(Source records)
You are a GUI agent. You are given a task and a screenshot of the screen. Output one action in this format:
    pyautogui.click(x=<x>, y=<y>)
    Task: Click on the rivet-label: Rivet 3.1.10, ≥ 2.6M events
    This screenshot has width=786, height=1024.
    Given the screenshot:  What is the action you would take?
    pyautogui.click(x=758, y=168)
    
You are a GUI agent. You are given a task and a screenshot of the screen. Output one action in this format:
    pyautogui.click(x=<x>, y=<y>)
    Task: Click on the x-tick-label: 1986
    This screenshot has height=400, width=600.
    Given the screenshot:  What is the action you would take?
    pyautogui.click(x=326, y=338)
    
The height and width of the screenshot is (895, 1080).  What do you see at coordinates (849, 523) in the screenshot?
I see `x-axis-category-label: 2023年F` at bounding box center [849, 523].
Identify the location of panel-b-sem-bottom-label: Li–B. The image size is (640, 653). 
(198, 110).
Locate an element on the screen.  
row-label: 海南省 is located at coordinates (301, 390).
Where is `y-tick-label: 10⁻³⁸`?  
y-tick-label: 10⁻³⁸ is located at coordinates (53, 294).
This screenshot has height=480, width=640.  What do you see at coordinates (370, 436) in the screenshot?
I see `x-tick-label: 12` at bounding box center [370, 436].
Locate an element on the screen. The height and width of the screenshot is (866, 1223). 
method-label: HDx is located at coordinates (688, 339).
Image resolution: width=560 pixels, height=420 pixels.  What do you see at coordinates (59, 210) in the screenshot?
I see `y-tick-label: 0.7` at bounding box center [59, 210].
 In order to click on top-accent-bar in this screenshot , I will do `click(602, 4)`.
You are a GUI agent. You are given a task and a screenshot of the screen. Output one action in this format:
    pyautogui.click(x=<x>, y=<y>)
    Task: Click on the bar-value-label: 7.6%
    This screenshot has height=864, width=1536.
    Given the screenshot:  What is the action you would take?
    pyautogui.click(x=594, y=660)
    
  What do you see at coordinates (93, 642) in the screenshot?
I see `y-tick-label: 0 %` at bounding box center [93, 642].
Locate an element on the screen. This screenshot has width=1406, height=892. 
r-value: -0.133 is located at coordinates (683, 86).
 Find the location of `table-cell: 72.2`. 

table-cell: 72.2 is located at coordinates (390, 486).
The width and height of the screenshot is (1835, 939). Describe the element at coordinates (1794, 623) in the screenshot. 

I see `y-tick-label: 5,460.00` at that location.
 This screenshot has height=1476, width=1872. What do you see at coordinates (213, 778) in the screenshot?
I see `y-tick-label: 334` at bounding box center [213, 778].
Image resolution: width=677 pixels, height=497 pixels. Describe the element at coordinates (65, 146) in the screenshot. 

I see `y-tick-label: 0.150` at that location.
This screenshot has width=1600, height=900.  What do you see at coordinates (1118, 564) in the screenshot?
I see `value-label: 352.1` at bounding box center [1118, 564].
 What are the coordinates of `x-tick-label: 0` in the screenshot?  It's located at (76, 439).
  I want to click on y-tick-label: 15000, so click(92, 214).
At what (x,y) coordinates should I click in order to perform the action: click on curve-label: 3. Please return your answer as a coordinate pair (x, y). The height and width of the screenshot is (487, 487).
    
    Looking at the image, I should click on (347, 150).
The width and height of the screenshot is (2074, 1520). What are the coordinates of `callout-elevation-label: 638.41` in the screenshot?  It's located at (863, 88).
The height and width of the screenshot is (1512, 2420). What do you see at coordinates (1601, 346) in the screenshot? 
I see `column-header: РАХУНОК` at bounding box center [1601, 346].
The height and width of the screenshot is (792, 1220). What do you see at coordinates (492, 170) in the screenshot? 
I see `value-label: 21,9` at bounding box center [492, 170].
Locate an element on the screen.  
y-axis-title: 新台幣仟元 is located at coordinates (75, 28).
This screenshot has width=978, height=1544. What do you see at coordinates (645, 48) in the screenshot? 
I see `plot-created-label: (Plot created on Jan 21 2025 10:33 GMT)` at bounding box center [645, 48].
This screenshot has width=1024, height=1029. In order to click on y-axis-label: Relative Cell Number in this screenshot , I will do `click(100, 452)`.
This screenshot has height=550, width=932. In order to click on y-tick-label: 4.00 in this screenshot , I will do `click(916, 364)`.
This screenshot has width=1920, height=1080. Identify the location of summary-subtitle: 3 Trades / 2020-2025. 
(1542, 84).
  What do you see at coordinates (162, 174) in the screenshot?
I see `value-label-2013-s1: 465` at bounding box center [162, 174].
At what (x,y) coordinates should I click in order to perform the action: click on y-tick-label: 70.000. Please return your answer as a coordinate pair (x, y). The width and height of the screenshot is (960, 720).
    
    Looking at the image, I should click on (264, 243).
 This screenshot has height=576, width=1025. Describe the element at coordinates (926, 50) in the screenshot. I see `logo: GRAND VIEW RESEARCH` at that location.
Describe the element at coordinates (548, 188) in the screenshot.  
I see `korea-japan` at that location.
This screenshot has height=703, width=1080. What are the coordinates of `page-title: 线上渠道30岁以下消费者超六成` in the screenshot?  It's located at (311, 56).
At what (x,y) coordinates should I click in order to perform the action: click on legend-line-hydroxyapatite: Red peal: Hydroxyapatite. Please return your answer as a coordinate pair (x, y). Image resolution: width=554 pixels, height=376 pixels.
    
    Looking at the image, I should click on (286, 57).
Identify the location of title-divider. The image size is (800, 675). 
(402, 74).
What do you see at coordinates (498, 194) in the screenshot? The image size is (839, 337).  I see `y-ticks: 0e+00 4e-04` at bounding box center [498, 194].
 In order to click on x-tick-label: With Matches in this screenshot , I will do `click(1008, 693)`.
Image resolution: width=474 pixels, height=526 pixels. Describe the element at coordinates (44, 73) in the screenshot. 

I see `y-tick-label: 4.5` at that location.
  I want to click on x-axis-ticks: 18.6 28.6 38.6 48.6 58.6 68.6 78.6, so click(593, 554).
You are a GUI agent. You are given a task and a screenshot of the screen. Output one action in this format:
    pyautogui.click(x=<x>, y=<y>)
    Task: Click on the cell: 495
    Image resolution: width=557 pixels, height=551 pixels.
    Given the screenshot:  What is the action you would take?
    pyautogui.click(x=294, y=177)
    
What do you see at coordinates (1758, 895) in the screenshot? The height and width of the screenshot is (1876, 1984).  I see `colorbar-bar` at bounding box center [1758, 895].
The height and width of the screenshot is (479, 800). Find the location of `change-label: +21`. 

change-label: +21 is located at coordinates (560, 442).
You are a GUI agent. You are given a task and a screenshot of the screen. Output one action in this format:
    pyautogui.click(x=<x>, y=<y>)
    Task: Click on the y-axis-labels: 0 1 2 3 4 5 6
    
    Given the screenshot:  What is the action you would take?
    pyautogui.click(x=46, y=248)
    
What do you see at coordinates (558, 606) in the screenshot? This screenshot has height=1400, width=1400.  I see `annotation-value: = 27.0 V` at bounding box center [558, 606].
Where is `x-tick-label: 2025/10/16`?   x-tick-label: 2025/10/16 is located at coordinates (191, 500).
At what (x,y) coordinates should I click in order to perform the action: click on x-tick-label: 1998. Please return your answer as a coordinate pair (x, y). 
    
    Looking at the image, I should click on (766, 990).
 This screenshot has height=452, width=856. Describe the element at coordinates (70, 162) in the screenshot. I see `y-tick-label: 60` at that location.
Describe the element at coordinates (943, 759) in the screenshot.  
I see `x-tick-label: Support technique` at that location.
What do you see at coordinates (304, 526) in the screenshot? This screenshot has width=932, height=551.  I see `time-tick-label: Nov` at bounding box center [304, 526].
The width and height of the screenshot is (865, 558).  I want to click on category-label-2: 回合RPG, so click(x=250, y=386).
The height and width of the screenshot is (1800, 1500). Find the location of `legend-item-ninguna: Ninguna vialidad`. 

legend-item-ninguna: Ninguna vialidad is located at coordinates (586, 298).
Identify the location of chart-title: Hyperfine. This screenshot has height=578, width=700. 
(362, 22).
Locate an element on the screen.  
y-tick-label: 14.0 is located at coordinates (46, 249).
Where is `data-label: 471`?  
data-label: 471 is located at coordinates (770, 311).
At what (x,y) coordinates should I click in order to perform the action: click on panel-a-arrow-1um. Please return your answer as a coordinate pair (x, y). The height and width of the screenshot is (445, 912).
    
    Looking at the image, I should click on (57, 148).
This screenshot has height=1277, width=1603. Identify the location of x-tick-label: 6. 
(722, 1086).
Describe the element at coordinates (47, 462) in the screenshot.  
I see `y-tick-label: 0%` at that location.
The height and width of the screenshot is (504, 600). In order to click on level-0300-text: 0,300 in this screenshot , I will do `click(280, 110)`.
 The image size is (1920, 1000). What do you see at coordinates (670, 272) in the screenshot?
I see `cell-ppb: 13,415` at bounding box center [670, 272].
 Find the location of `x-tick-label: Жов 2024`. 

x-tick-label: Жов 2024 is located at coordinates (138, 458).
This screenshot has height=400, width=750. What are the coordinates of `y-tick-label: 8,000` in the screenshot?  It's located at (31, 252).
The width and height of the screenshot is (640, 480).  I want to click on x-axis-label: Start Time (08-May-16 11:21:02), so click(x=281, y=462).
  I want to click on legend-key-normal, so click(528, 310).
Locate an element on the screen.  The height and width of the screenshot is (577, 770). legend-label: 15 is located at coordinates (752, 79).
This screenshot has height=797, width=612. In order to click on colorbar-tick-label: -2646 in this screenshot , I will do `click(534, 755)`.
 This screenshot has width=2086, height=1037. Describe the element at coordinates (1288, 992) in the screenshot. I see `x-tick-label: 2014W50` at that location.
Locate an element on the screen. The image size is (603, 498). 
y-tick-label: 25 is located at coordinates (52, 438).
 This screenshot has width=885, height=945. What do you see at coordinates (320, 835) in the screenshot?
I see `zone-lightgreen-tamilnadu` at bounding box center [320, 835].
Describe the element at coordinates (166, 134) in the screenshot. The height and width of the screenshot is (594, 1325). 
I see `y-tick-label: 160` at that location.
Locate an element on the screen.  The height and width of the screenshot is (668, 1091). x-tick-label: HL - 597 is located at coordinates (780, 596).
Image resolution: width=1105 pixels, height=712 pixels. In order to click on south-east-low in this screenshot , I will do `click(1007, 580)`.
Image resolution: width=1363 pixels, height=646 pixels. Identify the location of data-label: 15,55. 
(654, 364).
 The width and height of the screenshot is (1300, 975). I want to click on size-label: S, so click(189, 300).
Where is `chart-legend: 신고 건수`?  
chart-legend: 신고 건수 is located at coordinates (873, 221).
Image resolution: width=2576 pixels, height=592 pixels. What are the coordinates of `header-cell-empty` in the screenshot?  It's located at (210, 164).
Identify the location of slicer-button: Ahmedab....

TO-DO ITEM: Give again the lines starting with the line with "Identify the location of chart-title: Hyperfine." and going on through the line with "Looking at the image, I should click on (57, 148).", changing "Hyperfine" to "Hyperfine Spectrum" and leaving all else unchanged.

TASK OUTPUT:
Identify the location of chart-title: Hyperfine Spectrum. This screenshot has height=578, width=700. 
(362, 22).
Locate an element on the screen.  
y-tick-label: 14.0 is located at coordinates (46, 249).
Where is `data-label: 471`?  
data-label: 471 is located at coordinates (770, 311).
At what (x,y) coordinates should I click in order to perform the action: click on panel-a-arrow-1um. Please return your answer as a coordinate pair (x, y). The height and width of the screenshot is (445, 912).
    
    Looking at the image, I should click on (57, 148).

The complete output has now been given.